All The Way Down è un rock pentecostale più rappresentativo di Lanegan e del suo tormentato rapporto con la spiritualità che del gruppo in se. Ma il quarantacinquenne di Ellensburg da veramente il meglio solo nella successiva Shadow’s Fall: contry-noir ferale e sermoneggiante stile “whisky per spiriti più o meno santi”, falcidiato da un’armonica younghiana e magistralmente condotto fino al crescendo epico del ritornello. Poi ancora usato sicuro che il buon Mark, come un venditore abile anche se di poche parole, cerca di spacciarci per novità: cose che abbiamo già sentito da qualche parte nella sua discografia come il nu-country orchestrale con strie jazzate di tromba di Can’t Catch The Train, e quello più dark, riverberato e barocco di Pharaoh’s Chariot.

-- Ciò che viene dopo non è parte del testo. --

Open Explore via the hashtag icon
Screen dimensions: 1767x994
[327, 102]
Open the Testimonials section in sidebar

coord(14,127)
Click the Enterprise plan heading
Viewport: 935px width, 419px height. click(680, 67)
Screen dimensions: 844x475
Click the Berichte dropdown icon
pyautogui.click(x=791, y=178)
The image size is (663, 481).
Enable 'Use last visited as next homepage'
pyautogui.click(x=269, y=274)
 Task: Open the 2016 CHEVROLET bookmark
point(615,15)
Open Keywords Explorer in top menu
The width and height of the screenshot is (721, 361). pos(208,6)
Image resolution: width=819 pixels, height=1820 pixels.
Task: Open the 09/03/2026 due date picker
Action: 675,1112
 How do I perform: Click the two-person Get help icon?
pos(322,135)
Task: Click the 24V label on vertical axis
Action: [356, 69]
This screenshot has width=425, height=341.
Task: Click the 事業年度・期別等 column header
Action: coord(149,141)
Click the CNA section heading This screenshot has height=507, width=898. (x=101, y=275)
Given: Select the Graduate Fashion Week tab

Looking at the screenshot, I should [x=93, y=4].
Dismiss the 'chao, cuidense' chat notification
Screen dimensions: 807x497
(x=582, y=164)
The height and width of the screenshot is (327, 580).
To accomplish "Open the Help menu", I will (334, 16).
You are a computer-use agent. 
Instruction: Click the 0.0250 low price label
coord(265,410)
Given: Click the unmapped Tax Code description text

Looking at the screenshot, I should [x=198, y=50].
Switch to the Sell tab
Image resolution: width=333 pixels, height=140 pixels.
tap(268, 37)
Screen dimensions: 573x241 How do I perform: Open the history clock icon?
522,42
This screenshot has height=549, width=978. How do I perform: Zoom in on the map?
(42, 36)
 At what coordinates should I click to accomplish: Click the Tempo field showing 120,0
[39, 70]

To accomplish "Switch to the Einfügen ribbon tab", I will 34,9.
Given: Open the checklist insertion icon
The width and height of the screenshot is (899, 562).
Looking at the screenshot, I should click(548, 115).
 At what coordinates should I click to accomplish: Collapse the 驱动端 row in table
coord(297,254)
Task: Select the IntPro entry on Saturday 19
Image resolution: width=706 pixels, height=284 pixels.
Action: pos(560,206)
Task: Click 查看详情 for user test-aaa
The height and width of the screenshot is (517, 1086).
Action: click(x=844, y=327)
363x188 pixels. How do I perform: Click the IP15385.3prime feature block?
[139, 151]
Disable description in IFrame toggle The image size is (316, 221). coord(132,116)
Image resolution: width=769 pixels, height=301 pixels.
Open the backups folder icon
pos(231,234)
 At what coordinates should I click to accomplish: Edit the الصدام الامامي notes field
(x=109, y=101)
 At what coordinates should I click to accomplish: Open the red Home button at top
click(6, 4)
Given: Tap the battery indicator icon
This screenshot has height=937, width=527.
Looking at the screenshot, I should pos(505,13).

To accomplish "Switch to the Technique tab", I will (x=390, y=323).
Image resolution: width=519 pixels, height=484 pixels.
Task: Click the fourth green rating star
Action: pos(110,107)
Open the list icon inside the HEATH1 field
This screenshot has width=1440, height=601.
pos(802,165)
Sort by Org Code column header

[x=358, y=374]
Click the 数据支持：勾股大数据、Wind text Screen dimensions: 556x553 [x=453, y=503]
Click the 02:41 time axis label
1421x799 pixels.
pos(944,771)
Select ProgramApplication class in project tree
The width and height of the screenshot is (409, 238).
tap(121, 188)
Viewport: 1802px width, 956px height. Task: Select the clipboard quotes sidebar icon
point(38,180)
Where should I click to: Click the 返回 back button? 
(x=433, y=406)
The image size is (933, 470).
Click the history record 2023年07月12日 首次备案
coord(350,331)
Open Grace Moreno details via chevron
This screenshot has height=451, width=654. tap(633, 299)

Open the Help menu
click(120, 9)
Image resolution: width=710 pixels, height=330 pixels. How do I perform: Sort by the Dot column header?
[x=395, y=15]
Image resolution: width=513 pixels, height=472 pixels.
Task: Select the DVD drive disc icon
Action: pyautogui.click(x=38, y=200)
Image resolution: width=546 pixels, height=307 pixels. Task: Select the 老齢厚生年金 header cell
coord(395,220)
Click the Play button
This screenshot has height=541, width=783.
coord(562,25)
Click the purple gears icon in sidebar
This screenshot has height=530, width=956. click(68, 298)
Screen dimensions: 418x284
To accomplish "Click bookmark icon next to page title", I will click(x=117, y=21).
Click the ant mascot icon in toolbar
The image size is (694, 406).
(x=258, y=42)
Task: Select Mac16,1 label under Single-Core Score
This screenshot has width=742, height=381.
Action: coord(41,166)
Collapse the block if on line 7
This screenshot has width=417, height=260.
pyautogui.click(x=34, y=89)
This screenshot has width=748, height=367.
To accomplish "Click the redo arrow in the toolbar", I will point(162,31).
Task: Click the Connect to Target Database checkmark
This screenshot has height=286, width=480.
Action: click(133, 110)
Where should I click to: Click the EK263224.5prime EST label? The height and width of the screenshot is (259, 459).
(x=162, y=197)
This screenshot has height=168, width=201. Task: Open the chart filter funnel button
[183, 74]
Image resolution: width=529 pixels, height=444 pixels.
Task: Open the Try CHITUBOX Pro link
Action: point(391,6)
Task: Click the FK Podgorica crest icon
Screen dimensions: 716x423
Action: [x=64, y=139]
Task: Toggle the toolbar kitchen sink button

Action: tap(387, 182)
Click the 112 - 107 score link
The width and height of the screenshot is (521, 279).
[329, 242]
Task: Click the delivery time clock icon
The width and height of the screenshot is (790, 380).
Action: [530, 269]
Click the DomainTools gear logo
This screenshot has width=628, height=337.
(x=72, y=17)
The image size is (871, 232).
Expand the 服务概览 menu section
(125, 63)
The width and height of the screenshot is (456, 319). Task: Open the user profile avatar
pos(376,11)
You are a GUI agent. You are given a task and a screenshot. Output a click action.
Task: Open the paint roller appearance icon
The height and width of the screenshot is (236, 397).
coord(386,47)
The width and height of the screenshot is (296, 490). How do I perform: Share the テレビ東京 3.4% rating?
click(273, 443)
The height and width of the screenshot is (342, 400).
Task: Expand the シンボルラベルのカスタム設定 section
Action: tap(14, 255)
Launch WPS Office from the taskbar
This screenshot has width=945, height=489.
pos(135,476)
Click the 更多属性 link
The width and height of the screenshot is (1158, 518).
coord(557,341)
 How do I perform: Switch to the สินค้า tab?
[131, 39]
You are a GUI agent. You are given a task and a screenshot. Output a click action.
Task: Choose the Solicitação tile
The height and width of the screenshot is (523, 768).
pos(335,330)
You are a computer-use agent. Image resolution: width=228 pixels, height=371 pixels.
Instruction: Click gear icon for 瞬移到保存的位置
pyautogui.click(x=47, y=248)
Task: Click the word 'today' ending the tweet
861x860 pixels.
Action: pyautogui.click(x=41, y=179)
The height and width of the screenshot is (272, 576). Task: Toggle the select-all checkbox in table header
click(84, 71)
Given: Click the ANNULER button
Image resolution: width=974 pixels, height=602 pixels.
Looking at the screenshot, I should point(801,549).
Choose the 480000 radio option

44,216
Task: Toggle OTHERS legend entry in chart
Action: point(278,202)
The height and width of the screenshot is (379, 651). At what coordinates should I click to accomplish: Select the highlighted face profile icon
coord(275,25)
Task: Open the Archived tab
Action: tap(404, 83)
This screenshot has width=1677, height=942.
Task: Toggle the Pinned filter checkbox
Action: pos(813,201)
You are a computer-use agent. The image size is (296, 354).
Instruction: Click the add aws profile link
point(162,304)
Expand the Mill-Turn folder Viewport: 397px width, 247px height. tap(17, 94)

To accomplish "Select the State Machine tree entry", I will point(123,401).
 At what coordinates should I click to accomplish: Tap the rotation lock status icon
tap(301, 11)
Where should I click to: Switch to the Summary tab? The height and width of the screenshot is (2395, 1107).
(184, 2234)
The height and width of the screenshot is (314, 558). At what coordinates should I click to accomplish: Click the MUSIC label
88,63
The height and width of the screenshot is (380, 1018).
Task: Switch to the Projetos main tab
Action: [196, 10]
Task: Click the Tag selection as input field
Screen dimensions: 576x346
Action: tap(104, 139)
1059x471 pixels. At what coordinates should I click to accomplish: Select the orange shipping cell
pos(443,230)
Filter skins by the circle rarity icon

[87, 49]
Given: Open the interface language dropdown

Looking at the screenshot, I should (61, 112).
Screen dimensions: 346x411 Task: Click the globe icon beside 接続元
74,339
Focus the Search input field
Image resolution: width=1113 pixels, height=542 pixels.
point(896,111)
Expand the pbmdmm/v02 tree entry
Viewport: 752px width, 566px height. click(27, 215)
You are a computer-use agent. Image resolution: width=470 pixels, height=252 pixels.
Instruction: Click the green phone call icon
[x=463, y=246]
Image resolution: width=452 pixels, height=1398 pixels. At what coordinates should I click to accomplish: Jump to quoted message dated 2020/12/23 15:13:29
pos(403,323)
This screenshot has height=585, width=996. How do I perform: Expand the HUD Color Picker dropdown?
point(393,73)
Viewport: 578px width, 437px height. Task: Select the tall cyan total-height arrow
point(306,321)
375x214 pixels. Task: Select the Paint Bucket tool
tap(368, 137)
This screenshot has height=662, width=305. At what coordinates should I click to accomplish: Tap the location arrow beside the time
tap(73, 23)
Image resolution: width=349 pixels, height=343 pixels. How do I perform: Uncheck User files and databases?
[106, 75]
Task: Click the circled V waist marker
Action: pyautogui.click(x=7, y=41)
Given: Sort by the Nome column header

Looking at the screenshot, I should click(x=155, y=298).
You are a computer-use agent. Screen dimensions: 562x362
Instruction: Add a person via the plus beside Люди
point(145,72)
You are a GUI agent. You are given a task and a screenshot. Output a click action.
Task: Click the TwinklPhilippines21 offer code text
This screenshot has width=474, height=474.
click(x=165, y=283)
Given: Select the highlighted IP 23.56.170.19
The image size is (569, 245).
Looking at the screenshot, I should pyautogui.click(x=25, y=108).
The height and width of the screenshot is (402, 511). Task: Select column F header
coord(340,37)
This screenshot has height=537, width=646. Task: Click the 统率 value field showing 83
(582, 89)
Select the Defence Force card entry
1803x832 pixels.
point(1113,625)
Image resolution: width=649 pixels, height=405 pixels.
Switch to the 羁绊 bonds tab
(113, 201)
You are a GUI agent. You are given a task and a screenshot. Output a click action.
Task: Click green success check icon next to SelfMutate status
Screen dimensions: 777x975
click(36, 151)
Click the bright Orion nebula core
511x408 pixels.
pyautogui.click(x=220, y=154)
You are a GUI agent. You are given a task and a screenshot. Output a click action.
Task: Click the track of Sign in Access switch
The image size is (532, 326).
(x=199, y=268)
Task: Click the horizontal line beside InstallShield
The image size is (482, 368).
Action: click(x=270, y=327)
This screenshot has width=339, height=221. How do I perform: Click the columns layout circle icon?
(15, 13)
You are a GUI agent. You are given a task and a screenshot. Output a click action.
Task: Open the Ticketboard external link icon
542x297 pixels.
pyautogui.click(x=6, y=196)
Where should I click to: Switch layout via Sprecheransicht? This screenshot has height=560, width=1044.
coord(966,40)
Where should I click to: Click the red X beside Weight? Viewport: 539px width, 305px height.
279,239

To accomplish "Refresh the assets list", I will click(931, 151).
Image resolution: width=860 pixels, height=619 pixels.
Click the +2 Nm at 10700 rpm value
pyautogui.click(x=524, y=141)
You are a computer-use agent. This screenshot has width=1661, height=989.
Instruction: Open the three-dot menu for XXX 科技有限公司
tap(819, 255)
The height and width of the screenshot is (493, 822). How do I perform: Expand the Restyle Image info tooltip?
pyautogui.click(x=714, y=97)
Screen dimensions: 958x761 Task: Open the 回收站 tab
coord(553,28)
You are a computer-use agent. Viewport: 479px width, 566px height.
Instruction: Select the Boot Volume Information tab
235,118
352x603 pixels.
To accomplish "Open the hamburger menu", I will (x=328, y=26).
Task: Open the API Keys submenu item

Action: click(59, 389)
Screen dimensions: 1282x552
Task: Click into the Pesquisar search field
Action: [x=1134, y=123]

A interrompere il monologo del vecchio lupo di terra arriva Praying Ground affidato alla voce dell’esordiente Red Ghost (già distintasi come corista in alcuni pezzi precedenti) che è in pratica una PJ giovane, ma proprio lei spiccicata, roba che se mai la cantantessa del Dorset un giorno non avesse voglia di andare al lavoro questa potrebbe rimpiazzarla dal vivo o su disco senza che nessuno s’accorga della differenza. Più che Red Ghost una “ghost singer”. Il pezzo è un folk-noir niente male per chitarra acustica e glockenspiel in sottofondo che fa un po’ murder ballad caveiana senza Cave.

Un deciso salto di qualità lo compie, invece, la successiva Rolling Sky, forse il pezzo migliore in assoluto, in cui la Red Ghost/Rosa Agostino viene invitata a duettare al fianco di quel sempre maliardo gentiluomo che è il nostro Mark: downtempo romantico e atmosferico reso più torrido da una cappa di psichedelia, una via di mezzo fra Portishead e Elysian Fields, che verso metà si complica con break jazzato totalmente free e poi riprende la sua languida cadenza. Wise Blood è una sorta di outro anticipata, un pezzo classico che riprende in chiave irish e gotica quello d’apertura, acquistando spessore ritmico nella seconda parte. Dopo i titoli di coda, chiude ancora la nostra Rosa intonando, un po’ meno alla PJ, un pezzo scritto di suo pugno sotto la guida degli esperti Machin e Glover: By My Side,alt-country gotico agitato da sinistre venature di twang.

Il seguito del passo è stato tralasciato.